Requirement |
Write out the stretch of the passage on organized crime in Australia from "The Australian Crime Commission identifies" through "to increase resilience.", swapping "enablers" for "facilitators".
[Begin Article]
The biennial report published by the Commission is a detailed and comprehensive review of serious organised crime in Australia. Importantly, the report identifies the modus operandi of organised crime groups and analyses the predominant illicit markets and criminal groups operating in Australia. It is an unclassified version of the Australian Crime Commission’s Organised Crime Threat Assessment (OCTA). The OCTA forms part of the Picture of Criminality in Australia, which is the ACC’s first suite of strategic intelligence products and incorporates a range of research publications.

Significantly, Organised Crime in Australia 2015 highlights the risk presented by Australian nationals leaving the country to fight abroad in support of terrorist causes. This is seen as a newly emerging issue that continues to challenge Australian intelligence and law enforcement agencies. The report states that as Australian counter-terrorism efforts are enhanced, the links between terrorism and organised crime and broader ‘volume crime’ are being identified. In addition to the threat posed by individuals returning from fighting abroad in order to launch attacks within Australia, the report highlights the risk that such individuals may be recruited by organised crime groups seeking the specialist skill sets they developed in foreign conflicts. In short, the ACC report identifies that there is an increasing amount of evidence highlighting the interaction between traditional forms of organised crime (such as money laundering and drug trafficking) and terrorism.

In this regard, the report highlights the concern that individual professionals in the legal and financial services industries are not currently ‘captured by Australia’s Anti-Money Laundering and Counter Terrorism Financing regime. As a result, they do not have the same customer due diligence or ‘suspicious matter’ reporting obligations as financial institutions’. This means that nefarious legal and finance professionals can play an important role in the facilitation of organised crime and terrorism. However, it is highly likely that the statutory review of Australia’s Anti-Money Laundering and Counter-Terrorism Financing Act 2006 will produce recommendations for the Australian government to address this issue.

The Australian Crime Commission identifies four other ‘enablers’ of organised crime in addition to money laundering and the criminal exploitation of business structures: cybercrime, identity crime, public sector corruption and violence. These activities all enable or facilitate organised crime, but are not ends in themselves. Efforts to tackle these enablers are crucial, as they can impact on all of the illicit markets in which those enabling activities are utilised.

The report concludes that Australia is likely to see further integration of organised crime into legitimate markets. Organised crime gangs will develop their capabilities, particularly around information and communications technologies, and will adapt to use flexible network structures to increase resilience.

Other developments

Myanmar has refused to comply with a UN request that it offer citizenship status to the stateless Rohingya people, a Muslim ethnic minority considered to be outsiders by the Buddhist majority. As they seek to flee persecution in Myanmar, the Rohingya continue to be a target for organised criminals operating people smuggling and human trafficking rackets. Indeed, thousands of Rohingya migrants have made perilous and failed attempts to cross the Indian Ocean from Myanmar to neighbouring countries, including Malaysia and Bangladesh. Furthermore, what began as people smuggling – where migrants willingly take the risk – is developing into human trafficking – where women and children in particular are being abducted and sold as child brides or for sex abuse tourism. The call from the United Nations for Myanmar to offer citizenship to an estimated 810,000 people living in Rakhine State has likely been prompted by the discovery in Malaysia in May of 28 illegal migrant transit camps and 139 graves containing multiple corpses.
[End Article]
[Begin Data provided]
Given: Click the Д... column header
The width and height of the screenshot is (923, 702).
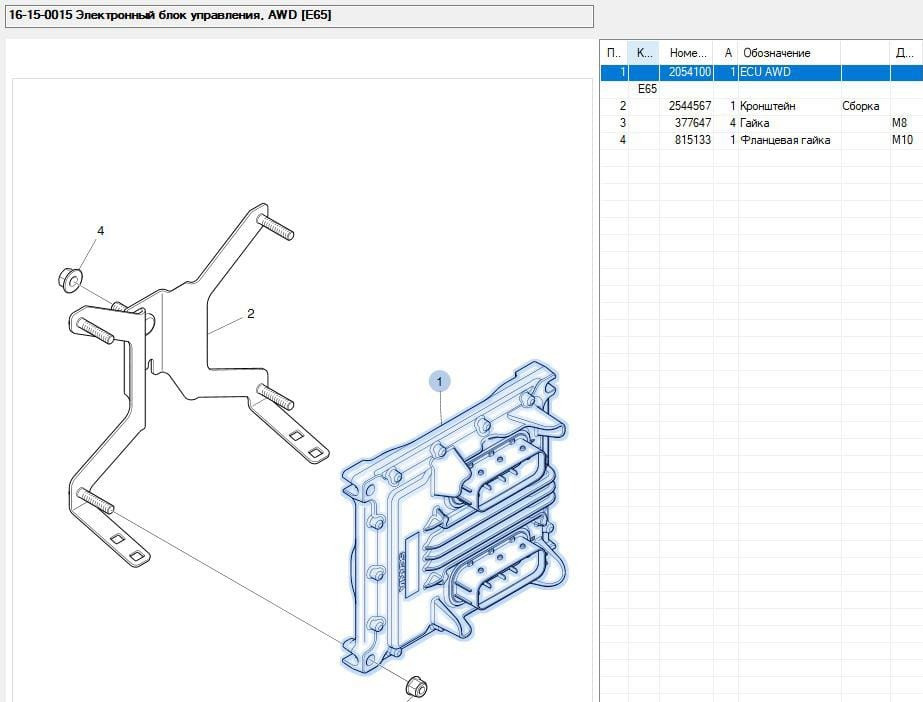Looking at the screenshot, I should [902, 53].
[End Data provided]
Full output |
The Australian Crime Commission identifies four other ‘facilitators’ of organised crime in addition to money laundering and the criminal exploitation of business structures: cybercrime, identity crime, public sector corruption and violence. These activities all enable or facilitate organised crime, but are not ends in themselves. Efforts to tackle these facilitators are crucial, as they can impact on all of the illicit markets in which those enabling activities are utilised.

The report concludes that Australia is likely to see further integration of organised crime into legitimate markets. Organised crime gangs will develop their capabilities, particularly around information and communications technologies, and will adapt to use flexible network structures to increase resilience.